APM Terminals Los Angeles says it has become the first container terminal at the Port of Los Angeles to fully electrify its on-dock rail drayage fleet, the short-haul trucks that shuttle containers straight from ship to train at the terminal's rail yard. The operator of Pier 400, the port's largest container terminal, will reach 60 battery-electric terminal tractors through a 40-unit expansion contract with Orange EV announced this week. The remaining 41 of the terminal's 101 tractors are still diesel.
The framing is the company's own. Every operational number that supports the milestone, including 98.8 percent uptime, 42,000 zero-tailpipe-emission operating hours, more than 40,700 diesel-equivalent gallons displaced, and an estimated 427 metric tons of carbon dioxide avoided, comes from APM Terminals and Orange EV's joint release. None of those figures has been independently audited in the materials the companies have shared.
The 60-of-101 conversion rate is also where the company's announcement and its own yard math stop lining up. A terminal tractor, sometimes called a yard truck, is the heavy short-range vehicle that moves containers inside a marine terminal between ships, stacks, and rail. Sixty of them will run on batteries at Pier 400 once the new Orange EV HUSK-e XP units arrive. Forty-one will keep running on diesel. "Fully electrified," in other words, applies to the on-dock rail drayage subset, not the whole yard.
The fleet can be electrically ready long before the labor force is operationally ready.
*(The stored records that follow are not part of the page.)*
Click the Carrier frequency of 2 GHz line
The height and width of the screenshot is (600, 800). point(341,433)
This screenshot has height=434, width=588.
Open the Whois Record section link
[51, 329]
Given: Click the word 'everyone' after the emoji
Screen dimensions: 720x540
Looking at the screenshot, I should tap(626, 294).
The terminal's roughly 200 International Longshore and Warehouse Union operators are working through Level 2 electric-yard-truck training, a multi-week program covering high-voltage safety and the different feel of a battery-electric drivetrain. The first operator cohort finished classroom work in late 2025. Power Shop mechanics, the people who service the tractors, completed foundational Orange EV training earlier in 2025 and are now accumulating the supervised on-the-job hours that lead to sign-off. An electric yard-truck milestone and a workforce trained to run it are two different clocks.
The APM Terminals and Orange EV relationship started in April 2025 with a 20-unit order. The new 40-unit contract is, in the companies' framing, a vote of confidence in that initial fleet's performance. Pier 400 has separately tracked emissions reductions from its owned container handling equipment since 2017, though the specific figures from that baseline period were truncated in the public release.
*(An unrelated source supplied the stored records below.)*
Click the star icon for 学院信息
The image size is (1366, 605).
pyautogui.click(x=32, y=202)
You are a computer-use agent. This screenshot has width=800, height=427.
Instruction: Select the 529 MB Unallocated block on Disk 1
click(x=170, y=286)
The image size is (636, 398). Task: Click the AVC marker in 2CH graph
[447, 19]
Two open questions sit underneath the announcement. The "first container terminal at the Port of LA to fully electrify on-dock rail drayage" claim is the buyer's and the vendor's. It has not been checked against the Port of Los Angeles' own emissions inventory or against competing terminals such as Fenix Marine Services, TraPac, ITS, and Yusen Terminals. And the 60-of-101 conversion rate, real progress by any yard standard, is also a reminder that a single terminal's electrification story still leaves most of the yard on diesel. The next milestone, when it comes, will be measured against the trucks that have not moved yet.